▸ What you should do:
Summarize the hand unit passage in three sentences.
start Extracted text
In order for the hand unit 5 to stably hold the FIBC storage rack 91, it is desirable that the pair of side frames 52 of the main unit 50 contact or are close to both side surfaces (e.g., cross bars 913) of the FIBC storage rack 91. It is also desirable that the upper end frame 51 of the main unit 50 contact or are close to the upper end of the FIBC storage rack 91 (e.g., square pillars 912 or cross bars 913 on the upper side). The main unit 50 may have a fitting portion that fits into the square pillars 912 or cross bars 913 of the FIBC storage rack 91 from the side or above (not shown). This reduces the risk of the FIBC storage rack 91 falling off the hand unit 5 even when the FIBC storage rack 91 held by the hand unit 5 is raised or lowered.

As shown in FIG. 5, the hand unit 5 has a centering mechanism 54 that absorbs horizontal positional deviation with respect to the FIBC storage rack 91 to be grasped. The centering mechanism 54 is provided on both of the pair of side frames 52 and has an inward groove 540 that receives the square pillar 912 of the FIBC storage rack 91. The groove 540 has an upper groove with a constant groove width and a lower groove whose groove width increases toward the bottom. As a result, even if the position of the FIBC storage rack 91 and the position of the hand unit 5 in a plan view are slightly misaligned in the x-axis direction (or y-axis direction), the positional deviation can be corrected during the descent of the hand unit 5 by lowering the steel belt 43. In other words, the hand unit 5 can center the FIBC storage rack 91 and accurately grasp it.

The upper frame 51 of the hand unit 5 is provided with a lock pin (convex portion) 55 that protrudes upward. Multiple lock pins 55 (for example, four) are provided on the upper frame 51. The lock pins 55 will be described with reference to FIG. 7. As shown in FIG. 7(A), the carriage body 35 of the trolley 3 is provided with a pin receiver holder 36 corresponding to the position where the lock pin 55 is arranged. The pin receiver holder 36 has a through hole that extends in the vertical direction or a recessed portion that is recessed upward.

The lock pin 55 and the pin receiver holder 36 constitute a fixing means for fixing the hand part 5, which has been raised to the upper end by winding up the steel belt 43, to the trolley 3. As shown in FIG. 7(B), when the hand part 5 is raised to the upper end, the lock pin 55 fits into the pin receiver holder 36. This causes the hand part 5 to be integrated with the trolley 3 (locked state). As will be described in detail later, horizontal movement of the trolley 3 is possible only when the hand part 5 is fixed to the trolley 3, and horizontal movement of the trolley 3 is not possible when the hand part 5 is not fixed to the trolley 3 (when the hand part 5 is suspended from the steel belt 43).

In the example of FIG. 7, the outer peripheral surface 550 of the lock pin 55 is a tapered surface. Also, the inner peripheral surface 360 of the through hole or recess of the pin receiver holder 36 is a tapered surface with a larger diameter on the lower side. This allows the lock pin 55 to be pushed into the pin receiver holder 36 until the outer peripheral surface 550 of the lock pin 55 tightly contacts the inner peripheral surface 360 of the pin receiver holder 36, so that the hand unit 5 can be securely fixed to the trolley 3.
end Extracted text
start Dataset excerpt
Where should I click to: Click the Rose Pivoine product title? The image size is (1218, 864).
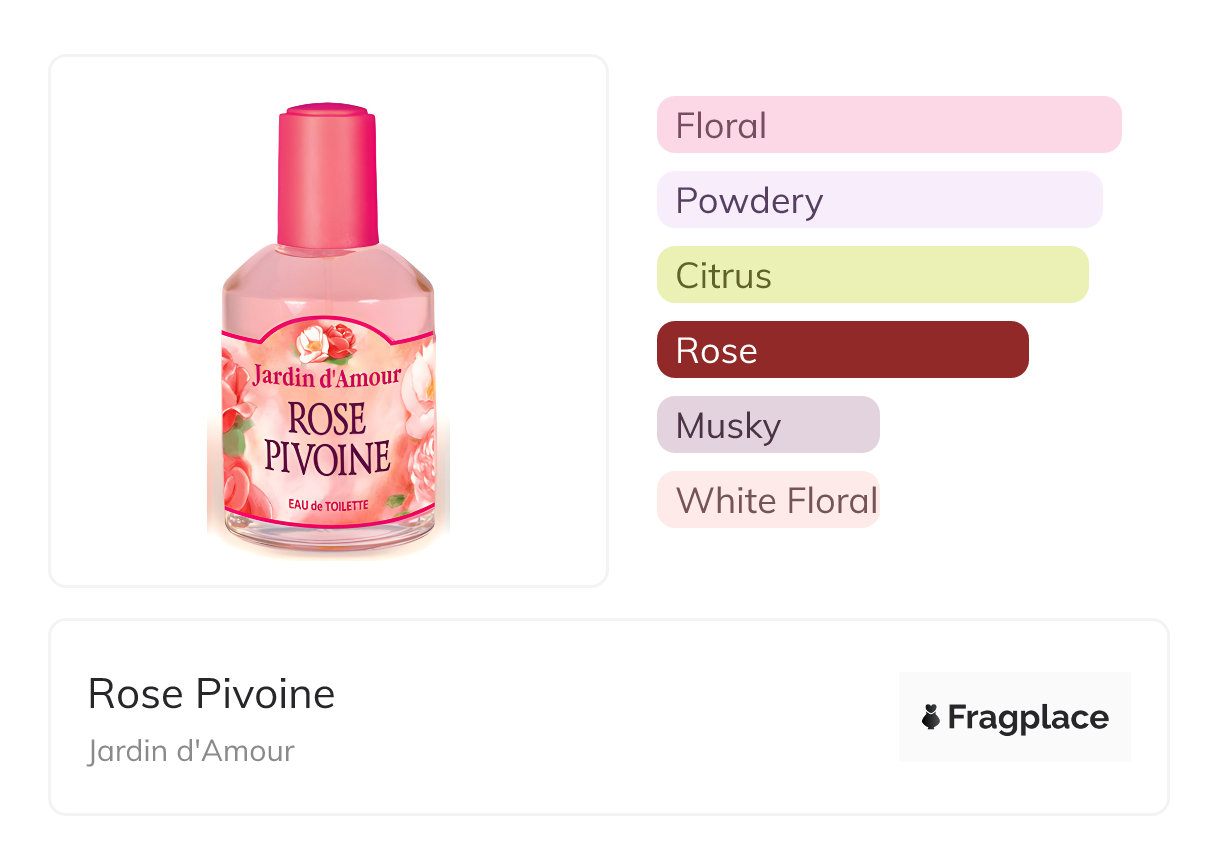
end Dataset excerpt
▸ Output:
For the hand unit to hold the FIBC storage rack stably, its side frames and upper end frame should contact or be close to the rack. A centering mechanism on both side frames has a groove whose lower part widens toward the bottom, so slight horizontal misalignment is corrected as the hand unit descends and the rack is grasped accurately. When the hand unit is raised to the upper end, tapered lock pins on its upper frame fit into tapered pin receiver holders on the trolley's carriage body, securely fixing it to the trolley, which can move horizontally only in this locked state.